KEY’s ratings and Stable trend reflect its diversified banking franchise, which includes a retail banking presence in 15 states and a national corporate banking presence focused on targeted industry verticals. The ratings are also supported by KEY’s strong balance sheet, including sound asset quality, ample core deposit funding and liquidity, as well as solid capital levels. The ratings also consider a more challenging interest rate environment and expected normalizing asset quality trends within the Company’s loan portfolio.

RATING DRIVERS
Given the recent ratings upgrade, DBRS Morningstar does not see upward ratings pressure over the intermediate term. Over the longer term, a sustained better-than-peer earnings performance, including an increased contribution from fee-based businesses, while maintaining a similar risk profile, could result in positive ratings pressure. Conversely, a reversion to weaker profitability metrics, or an outsized increase in credit losses, especially as a result of weak underwriting, could have negative ratings implications.

RATING RATIONALE
KEY’s improving financial performance has been driven from both revenue growth and well-controlled expenses that have resulted in positive operating leverage over the last six years. Most recently, for 9M19, KEY reported $1.2 billion in net income, equating to a sound ROA of 1.16%. Results showed continued franchise momentum, as well as an improving efficiency ratio. However, a fraud-related loss led to significant boost in the provision for credit losses year-over-year, leading to a drop in net income. DBRS Morningstar views this fraud situation as an isolated incident and not reflective of a deterioration in asset quality or deficient controls.

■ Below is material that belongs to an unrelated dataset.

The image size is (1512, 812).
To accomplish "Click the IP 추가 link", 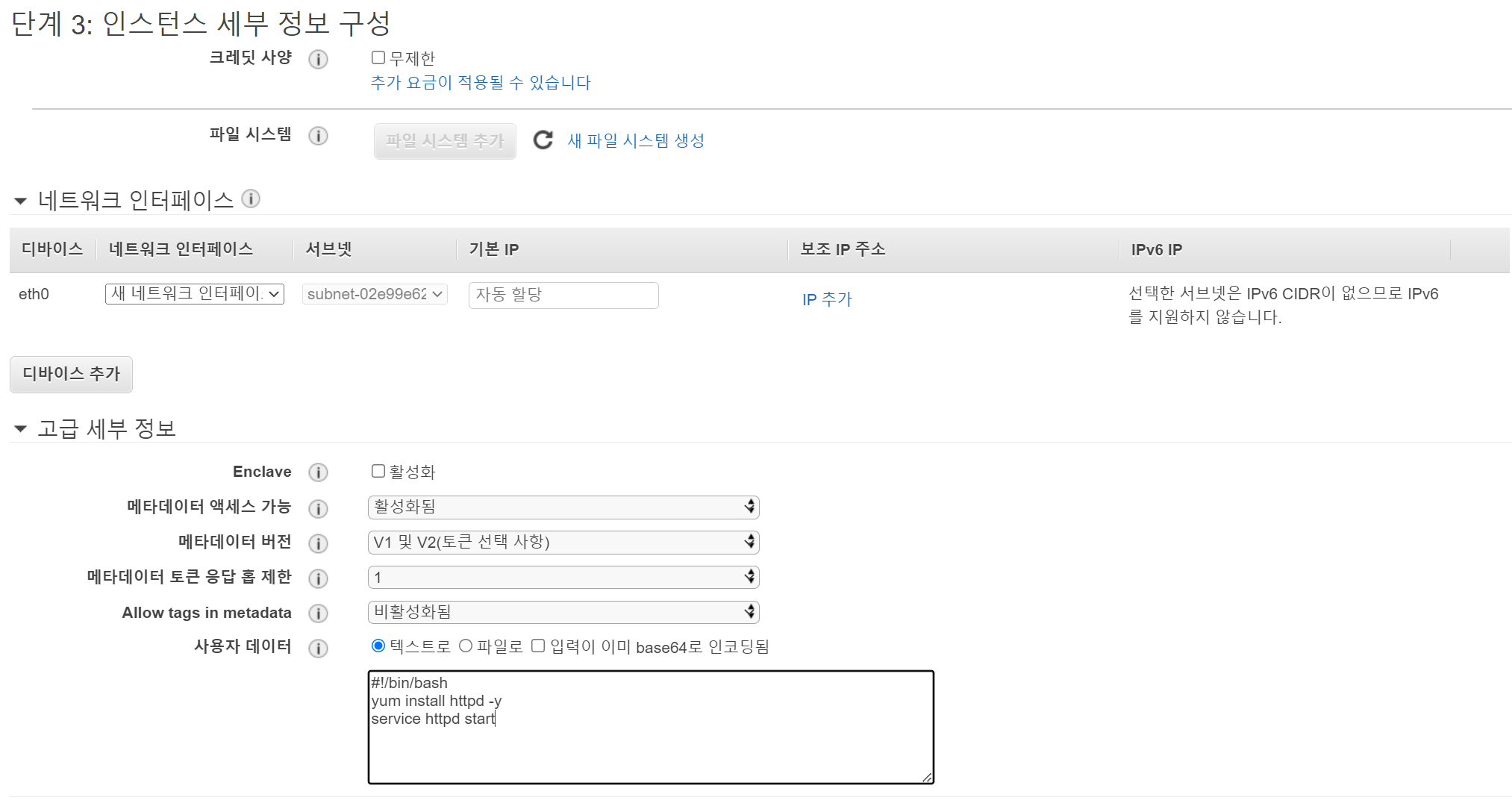I will (826, 299).
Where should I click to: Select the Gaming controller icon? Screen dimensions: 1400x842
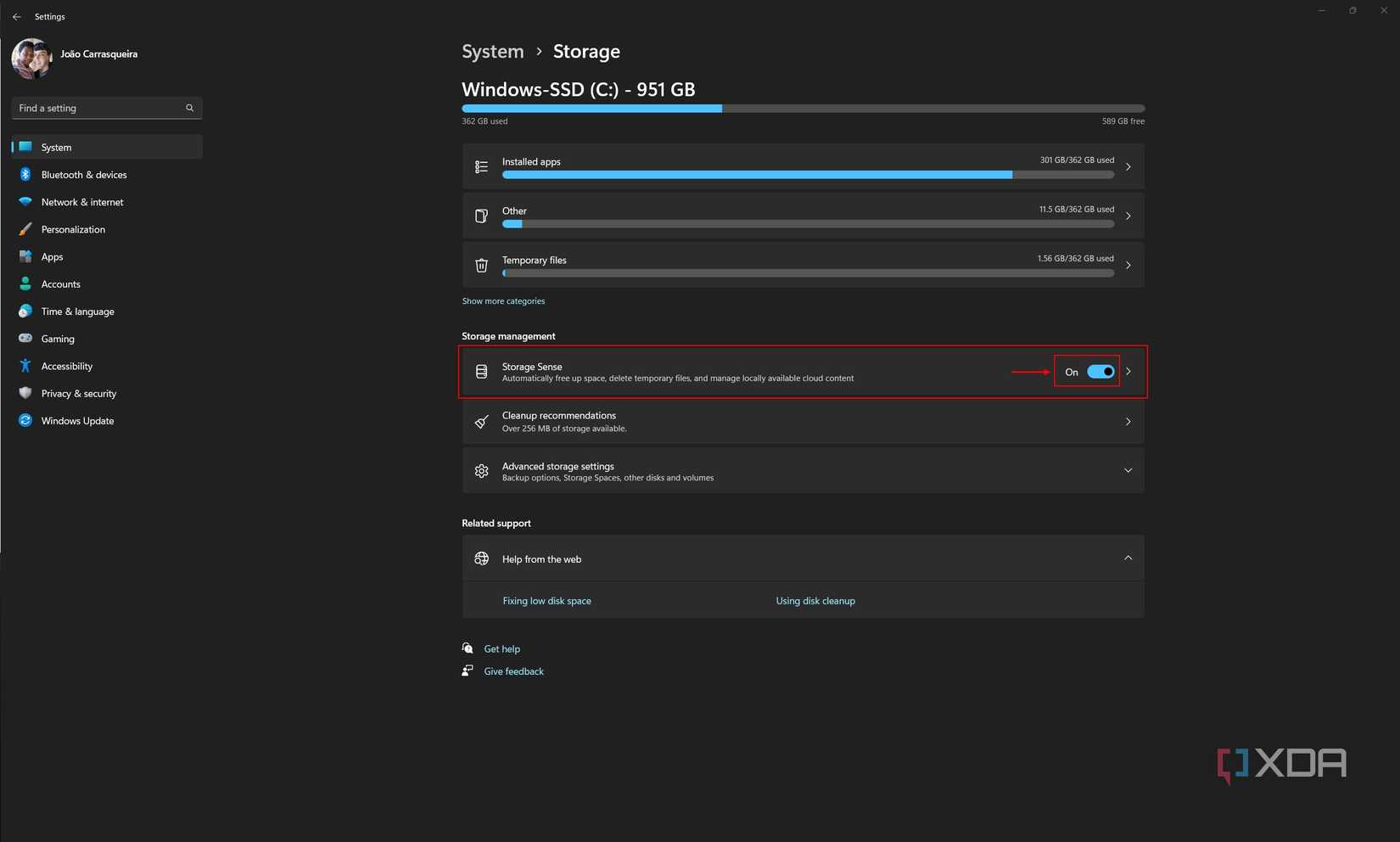coord(25,338)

Generally, asset quality remains favorable with non-performing assets remaining at manageable levels and near cyclical lows. Additionally, while spiking to 0.85% due to the fraud loss, net charge-offs for the rest of the portfolio remained at a low 0.31% of average loans for 3Q19, and below the Company’s target range of 40 to 60 basis points. Given the length of the current credit cycle, DBRS Morningstar continues to view current credit metrics as likely unsustainable. However, improvements to KEY’s risk management process, including a more diversified loan portfolio and a reduction in the level of construction loans, should enable KEY to perform better through the next downturn.

Deposits account for the bulk of KEY’s funding and provide an ample cushion to fund loan growth. The Company also holds a substantial level of on-balance sheet liquidity. Capital metrics have been relatively stable, despite ongoing capital management activities. DBRS Morningstar anticipates that KEY will manage capital levels slightly lower over time towards its targeted CET1 ratio of 9.0% to 9.5%. At September 30, 2019, the CET1 ratio was estimated to be near the top of this range at a sound 9.52%.

Cleveland-based KEY reported approximately $146.7 billion in consolidated assets as of September 30, 2019.

The Grid Summary Scores for KEY are as follows: Franchise Strength – Strong; Earnings Power – Strong/Good; Risk Profile – Strong/Good; Funding & Liquidity – Strong; Capitalisation – Strong/Good.

Notes:
All figures are in U.S. dollars unless otherwise noted.

The applicable methodology is Global Methodology for Rating Banks and Banking Organisations (June 2019), which can be found on our website under Methodologies & Criteria.

The primary sources of information used for this rating include Company Documents and S&P Global Market Intelligence. DBRS Morningstar considers the information available to it for the purposes of providing this rating was of satisfactory quality.

The rated entity or its related entities did participate in the rating process for this rating action. DBRS Morningstar had access to the accounts and other relevant internal documents of the rated entity or its related entities in connection with this rating action.